> [What is needed]
Please give back the lines from the line containing "Task: Click the Kategori Penjualan input area" through the end of the listing below, exactly as written and without pictures.

> [Data to examine]
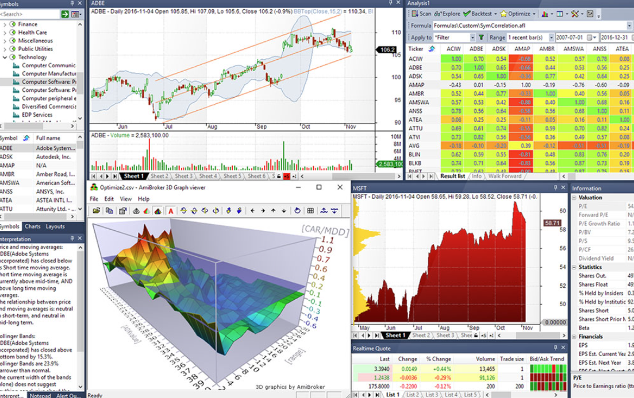This screenshot has height=398, width=634.
Task: Click the raise water level icon
Action: [x=324, y=211]
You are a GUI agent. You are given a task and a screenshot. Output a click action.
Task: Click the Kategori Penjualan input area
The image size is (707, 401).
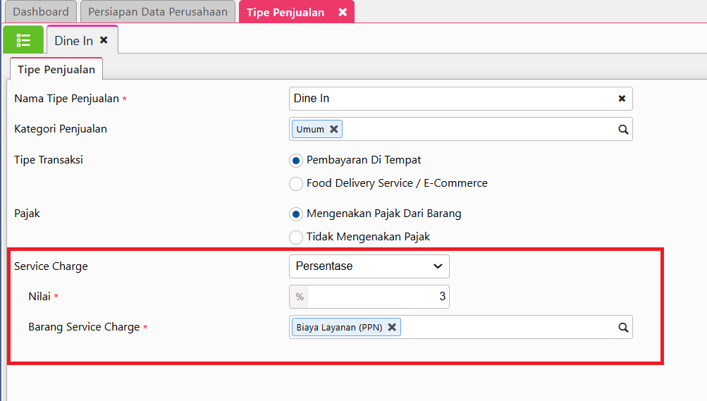click(479, 129)
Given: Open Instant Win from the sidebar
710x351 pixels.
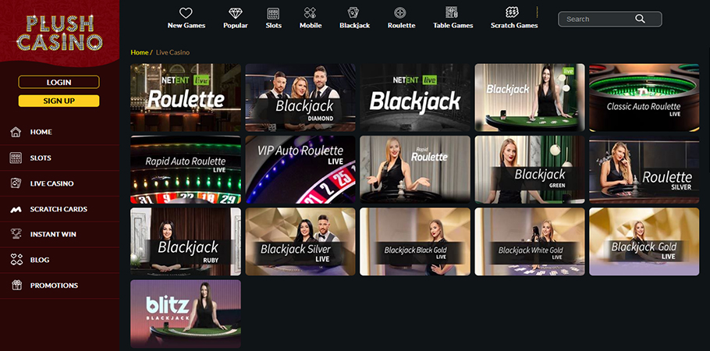Looking at the screenshot, I should (x=53, y=234).
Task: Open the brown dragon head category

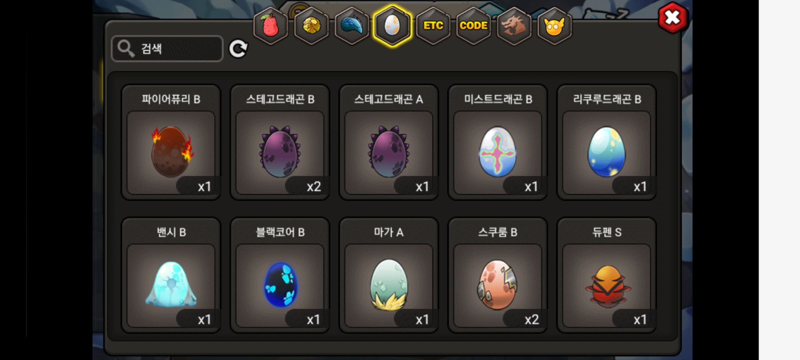Action: (x=514, y=26)
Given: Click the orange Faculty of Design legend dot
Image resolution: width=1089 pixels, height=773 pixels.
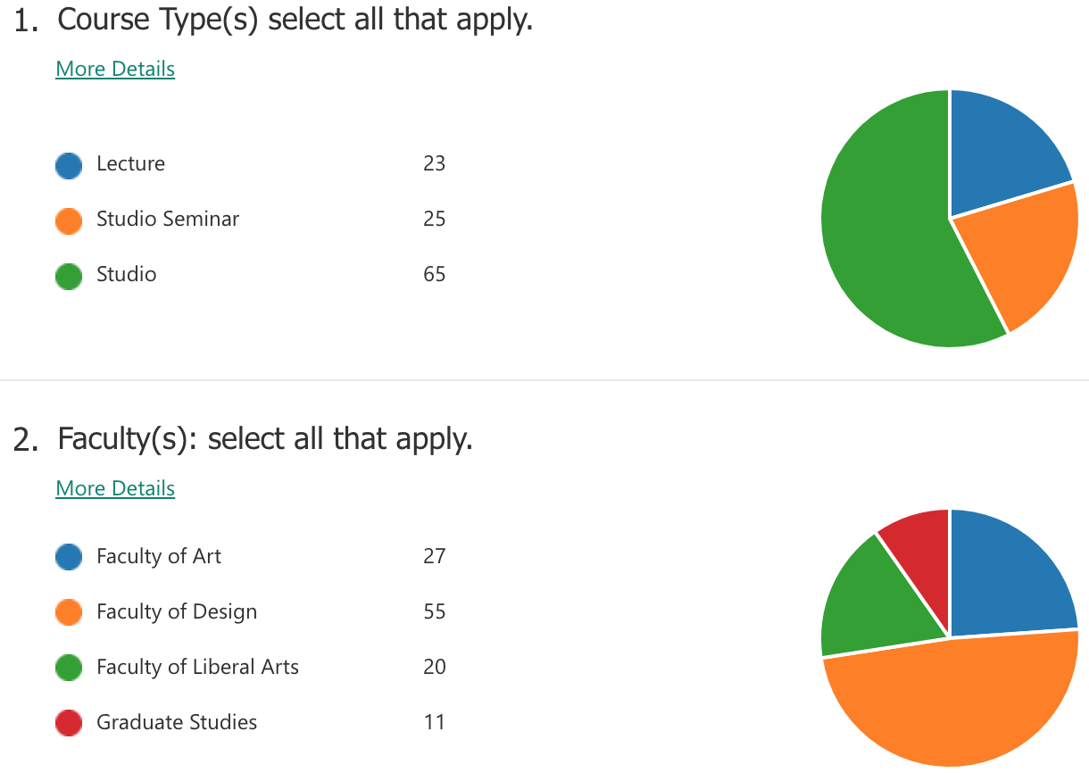Looking at the screenshot, I should tap(69, 613).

> [The completed task]
Task: Click the Kategori Penjualan input area
The image size is (707, 401).
click(479, 129)
Given: Open Instant Win from the sidebar
710x351 pixels.
Looking at the screenshot, I should (x=53, y=234).
Task: Open the brown dragon head category

Action: (x=514, y=26)
Given: Click the orange Faculty of Design legend dot
Image resolution: width=1089 pixels, height=773 pixels.
Looking at the screenshot, I should tap(69, 613).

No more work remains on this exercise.